Post-Surgery Alternative to Opioid
The opioid epidemic is no longer a vague secret. Many in this country suffer an addiction to these robust pain relievers. But many of them began the path to their addiction after being prescribed painkillers after surgery.
Though many doctors now hope to prescribe less of these drugs, some patients still face the outcomes of these prescription pain pills.
But how about weed? Is it safe to use cannabis after surgery?
It only makes sense that before surgery opens that rolling up homegrown cannabis and smoking some THC and CBD would not only lessen anxiety but also put a patient in a place of comfort.
But don’t smoke marijuana before the operation. Smoking can have adverse effects with anesthesia,
With either small or extended use of opioids, patients grieve of constipation. This is an untamed series. As patients use more opioids for pain, resulting in constipation can create more pain and the sequence begins anew. That is not an issue with cannabis.
Is It Safe to Use Cannabis for Post-Surgery Patients?
A lot of research has shown the negative effects of prescribed opioid pain pills after surgery. Research is still in the works on the effect of cannabis use after an operation.
Just across the pond in the European continent, they have examined the effect of a cannabis plant extract for treating pain after surgery. This extract was given to a total of 65 patients who had just recently had surgery.
The researchers gave them a dosage of the drug. The results were clear and positive. As the dose raised, patients felt less pain. The extract did have some side effects like nausea or raised heart rate along with these more eminent dosages.
Still, cannabis showed it was useful for use after surgery, presenting ideal pain relief with few side effects.
In addition to the benefit of dodging an overdose, cannabis lessens pain and increases the appetite. The increasing appetite for chemotherapy patients is well documented, but the value of eating after any surgery can’t be overstated.
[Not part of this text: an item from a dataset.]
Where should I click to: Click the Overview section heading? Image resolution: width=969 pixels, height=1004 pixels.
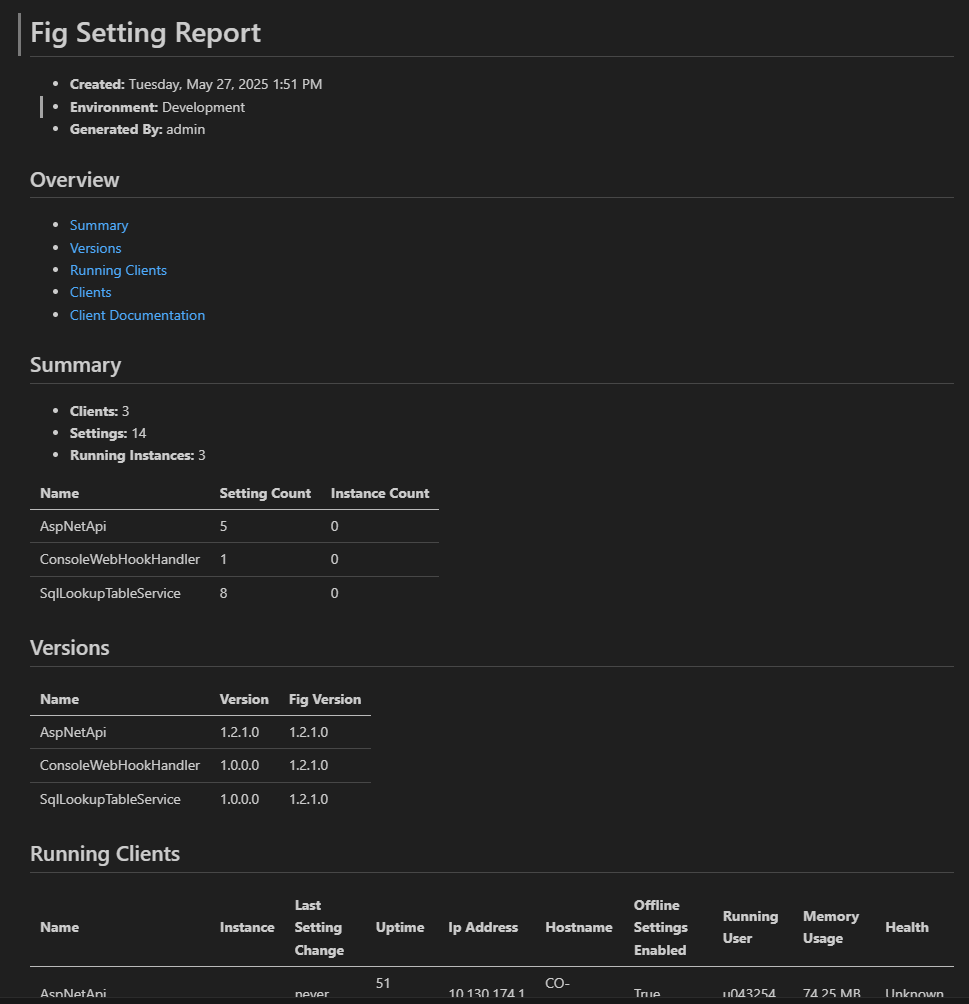pos(74,180)
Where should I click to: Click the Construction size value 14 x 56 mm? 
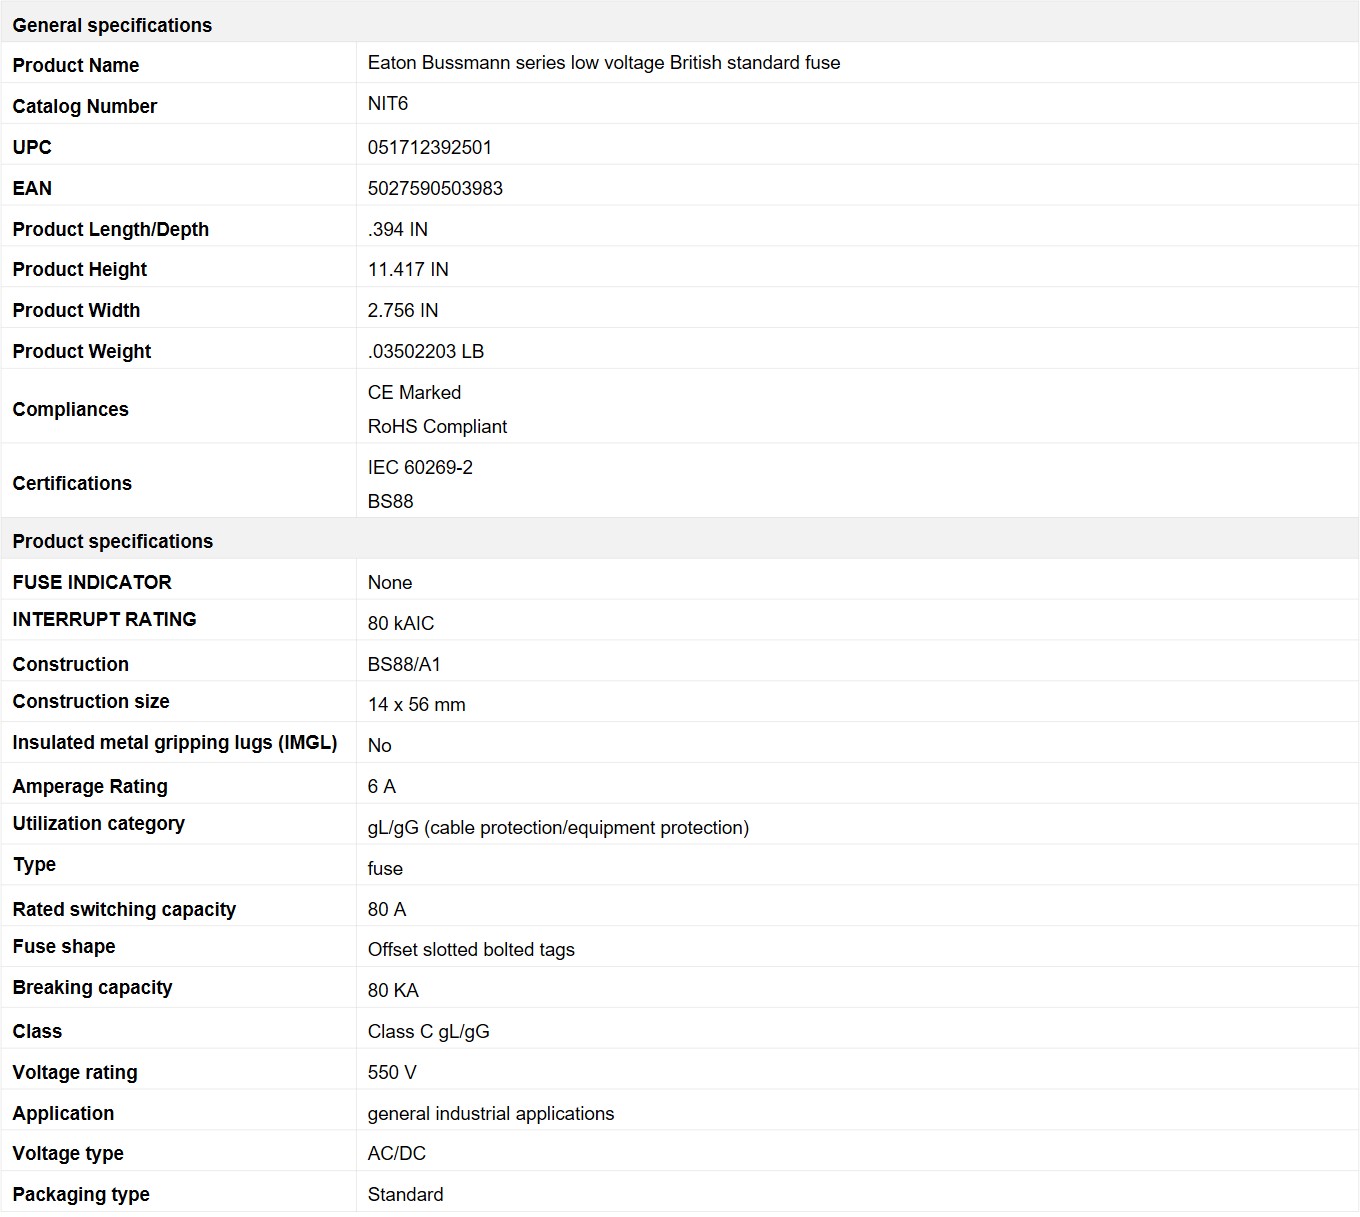click(x=416, y=704)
Eating foods high in protein provides wound healing. Cannabis often lessens pain, nausea, and vomiting, whereas opioids can really increase nausea and vomiting.
Safest Means to Consume Cannabis For Post-Surgery
The medical industry and marijuana policy still have a path to go before anyone can get a cannabis prescription after surgery.
But for those who just had surgery seeking to use homegrown cannabis indica strains to manage pain, consider healthier means of getting high. Instead of smoking, try edibles, tinctures, or oils.
Smoking can also increase the amount of coughing and sputum in a patient which can be an issue for a post-surgery. If the patient is a very loyal user of homegrown cannabis, it is crucial to tell the doctors and anesthesiologists about the use. It may seem absurd to talk to the doctor about using weed, but it’s worth it for your health.
Coughing can interrupt the healing process. And even though you might be a boss at bong rips, picking something like vaping might keep the body more comfortable and open to healing.
Granted, the use of cannabis to manage pain postoperatively only concerns the cases where its medical use is legal. In a condition where there is a process for acquiring cannabis, the stigma is reduced. Whereas, in places where medical marijuana is not legal, purchasing it from an unapproved seller is clearly a legal non-starter. And remarkably awkward for law-abiding citizens.
So, should you favor medical marijuana postop instead of opioids? That’s a decision that is all up to the patient. However, as cannabis is more commonly approved for medical use, it’s an action you may like to recognize, or at least be able to discuss with your doctors.